=== THE EXERCISE ===
Keep writing the homebrewing post about an all-Brett beer, starting right after its last sentence.
ARTICLE start
I have an all-Brett beer going. Pitched Brett-B at 1.060, after 4 weeks was clearing and was down to 1.016 and stable. I racked the beer off the yeast, and then added ~20% of the cake back in. 3 weeks later it is cloudy and started fermenting again.

This is my third time doing this. The first 2 started at similar gravities (1.055-1.060).

The first got down to 1.018 and stopped and cleared. I racked and re-pitched part of the cake, and by 12 weeks had gotten down to 1.004.

The second got down to 1.008 and stopped and cleared. I racked and re-pitched part of the cake and by 10 weeks had gotten down to 1.002.
 
I'm wondering, for an all-Brett beer, wouldn't just rousing the yeast during the primary ferment accomplish the same thing?
 
Regarding rousing the yeast--isn't disturbing the pellicle a bad thing to do, since it will expose the Brett to more oxygen (and potentially create higher levels of acetic acid)?
ARTICLE end
DATA SECTION start
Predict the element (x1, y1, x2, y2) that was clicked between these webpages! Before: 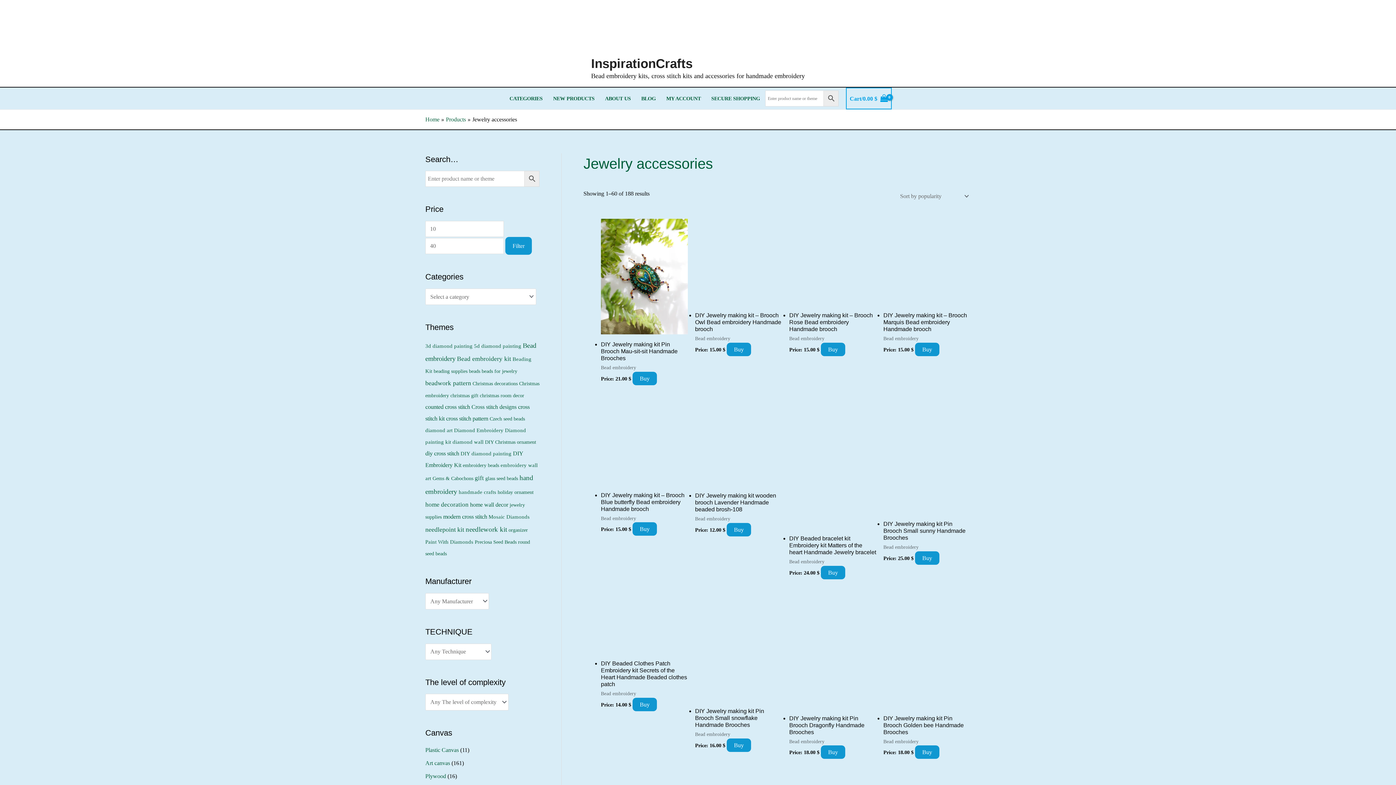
DATA SECTION end
=== EXPECTED OUTPUT ===
The oxygenation from racking is probably essential to restarting fermentation from brett to kick it out of the primary fermentation qualities into the secondary fermentation qualities. You could probably do the same thing by agitating the fermenter to degas the beer, just like when making mead.
 
I'd be curious to see the difference in fermentation doing a side-by-side experiment with 1 fermenter getting agitated and 1 fermenter getting the rack & re-pitch treatment.

Calder, you mentioned your 3rd time doing this. Has this consistently been your process for funky beers, or is this a change in process for all-Brett beers?